Must be off my meds.

This is a tiny glimpse into what my anxious mind looks like. I could go on and on, telling story after story. The other day, I decided that even though it is almost spring, I still want to get a pair of ankle boots. Ten minutes later, I was having a minor meltdown because I had convinced myself I was single-handedly sending us down the path to financial ruin.

I hadn't even ordered the damn boots.

Evan has a hard time understanding my anxiety and I can totally see why. It's irrational and illogical. It's worrying, yet it's something else entirely. There are moments when I straight up feel like I must be crazy.

I am not crazy.

I am also fully aware of the fact that the first thing most crazy people say when you talk to them about their crazy is "I am not crazy."

I do have anxiety. My anxiety does not control me. My anxiety does not define me.
Some days are harder than others. Some moments it is easier to keep my emotions under control than others. Yes, medication helps.

And yes.

I am off my meds.

And I still really want those boots.



2 comments:

  1. {{{Hugs}}}

    I feel ya. Not a mom, but I'm a college student and you just described my anxious mind(only replace husband and kids with parents and grandparents). People say, "don't sweat the small stuff", but it's the small stuff that gets me and keeps me up at night. Like you said, it's irrational and illogical, but I can't help it!
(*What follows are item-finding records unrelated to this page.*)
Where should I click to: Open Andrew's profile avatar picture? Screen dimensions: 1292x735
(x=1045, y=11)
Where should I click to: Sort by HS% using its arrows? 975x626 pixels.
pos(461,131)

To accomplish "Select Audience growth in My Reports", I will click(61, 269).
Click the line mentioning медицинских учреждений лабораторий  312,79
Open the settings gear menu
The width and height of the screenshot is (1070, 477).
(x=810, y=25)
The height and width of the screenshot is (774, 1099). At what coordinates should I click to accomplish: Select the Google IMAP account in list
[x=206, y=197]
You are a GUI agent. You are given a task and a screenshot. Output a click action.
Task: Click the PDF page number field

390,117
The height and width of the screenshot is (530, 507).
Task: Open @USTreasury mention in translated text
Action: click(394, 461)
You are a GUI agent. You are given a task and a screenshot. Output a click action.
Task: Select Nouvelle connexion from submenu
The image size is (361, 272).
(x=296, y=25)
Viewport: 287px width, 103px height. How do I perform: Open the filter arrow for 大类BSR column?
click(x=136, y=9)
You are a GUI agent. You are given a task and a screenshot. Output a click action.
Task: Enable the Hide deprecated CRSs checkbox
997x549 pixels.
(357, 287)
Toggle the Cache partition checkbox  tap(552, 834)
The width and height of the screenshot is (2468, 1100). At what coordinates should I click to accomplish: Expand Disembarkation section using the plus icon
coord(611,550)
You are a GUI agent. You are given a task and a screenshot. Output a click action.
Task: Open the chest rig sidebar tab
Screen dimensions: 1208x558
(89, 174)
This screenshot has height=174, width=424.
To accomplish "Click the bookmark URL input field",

    You are NOT crazy. Our minds play vile tricks on us, when we're stressed. You are a sweet mother and wife who has a super busy schedule. Every time I read your blog, I'm amazed at all you do, parenting, working two jobs, church activities etc.


    "I do have anxiety. My anxiety does not control me. My anxiety does not define me.
    Some days are harder than others. Some moments it is easier to keep my emotions under control than others." SO TRUE.


    I say a quick prayer when I feel like my thoughts are spiraling. Then I divide things into two piles: things I can control to make my life better(study hard, be consistent, etc..) and things that are not in my control(accidents, something horrible happening to loved ones etc..) and it clears my head a little.



    P.S. Sorry about the looooong comment.

    P.P.S You should TOTALLY get those ankle boots.

    ReplyDelete
  2. Okay, truthfully… You are a little bit crazy. But in a really super great way!